» QUOTED TEXT:
▼

Issue 4 - October 2011
I hope you had an excellent summer and are refreshed for renewed participation in the exciting field of exoplanetology. While programmatic events have been on a slow roll during the summer, exciting scientific results on exoplanets have continued to come in (because science never sleeps). In particular, the Kepler early data release on September 23 was chock full of wondrous new planets.
As reported below, the 2011 Sagan Summer Workshop: Exploring Exoplanets with Microlensing was held at Caltech, and calls for 2012 Sagan Postdoctoral Fellowships and for 2012A Keck observing time were issued. At LBTI, progress continues with the installation of the adaptive secondary mirror number 2, so we expect NASA key science to begin in a few months. In our technology program, a new round of Technology Development for Exoplanet Missions awards were announced... Read More...
The Extreme Solar Systems II meeting was held in Jackson Hole, Wyoming, in mid-September, with about 328 participants. There were 117 oral papers delivered over the course of a week, plus 173 posters; there is no better gauge of the vibrancy of the exoplanet field than having this many people gathering to talk about so many aspects of exoplanets. The HARPS team announced 41 new exoplanets, and the WASP team announced 23 new planets, both using radial velocity. The Kepler team announced 500-plus new transiting exoplanets (see below), and in addition announced the discovery of a planet orbiting a close binary star. See the program and people at http://ciera.northwestern.edu/Jackson2011/ and news coverage at http://www.nature.com/news/2011/110919/full/477383a.html among others. Read More...

▲

» TASK PROMPT:
Continue the October 2011 exoplanet newsletter from the point where it ends.

» RECORDED INFORMATION:
▼

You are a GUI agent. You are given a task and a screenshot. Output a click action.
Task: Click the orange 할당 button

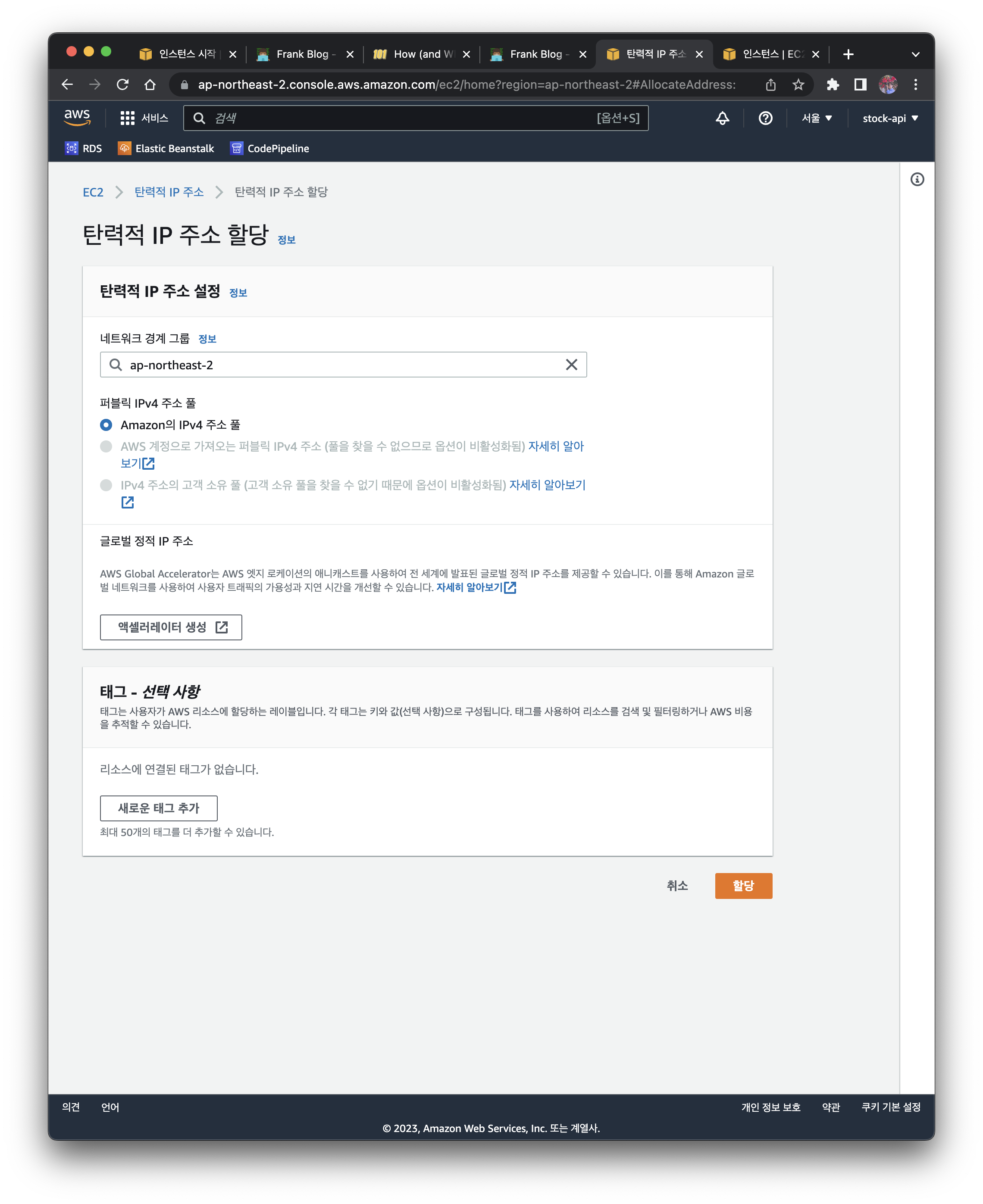743,886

▲

» TASK RESULT:
We are excited to announce that six new proposals for Technology Development for Exoplanet Missions (TDEM) have been selected. These proposals include various topics in coronagraph and starshade technology. Two proposals were selected for starlight suppression demonstrations using coronagraph techniques that yield very small inner working angles. The first, awarded to Olivier Guyon of the University of Arizona, is entitled "Advances in Pupil Remapping (PIAA) coronagraphy: improving Bandwidth, Throughput and Inner Working Angle." This work will use pairs of specially shaped mirrors to reshape the diffraction features that lie close-in to a stellar image, thus making planet detection easier for close-in planets. This is an extension of previously successful laboratory work. The second is awarded to Eugene Serabyn of the Jet Propulsion Laboratory, Caltech, for "Demonstrations of Deep Starlight Rejection with a Vortex Coronagraph." This approach uses a rotationally symmetric phase mask that operates through the polarization properties of liquid crystal polymers. Prior work in this area has included preliminary lab demonstrations and observations of HR 8799 with the Palomar 5-m telescope. Read More...
4. Kepler Gushing Planets: Over a Dozen Make the CutBy Nick Gautier
Kepler is operating normally in its 10th quarter of data collection. Quarter 10 will end near the end of September, and the Kepler spacecraft will roll into its winter attitude. The Kepler team is accelerating data releases to enhance community participation in Kepler science. Quarter 3 data will be released on 23 September with further accelerated releases beginning early next year. Details of the new release schedule will be made public at the Kepler Science Conference in December.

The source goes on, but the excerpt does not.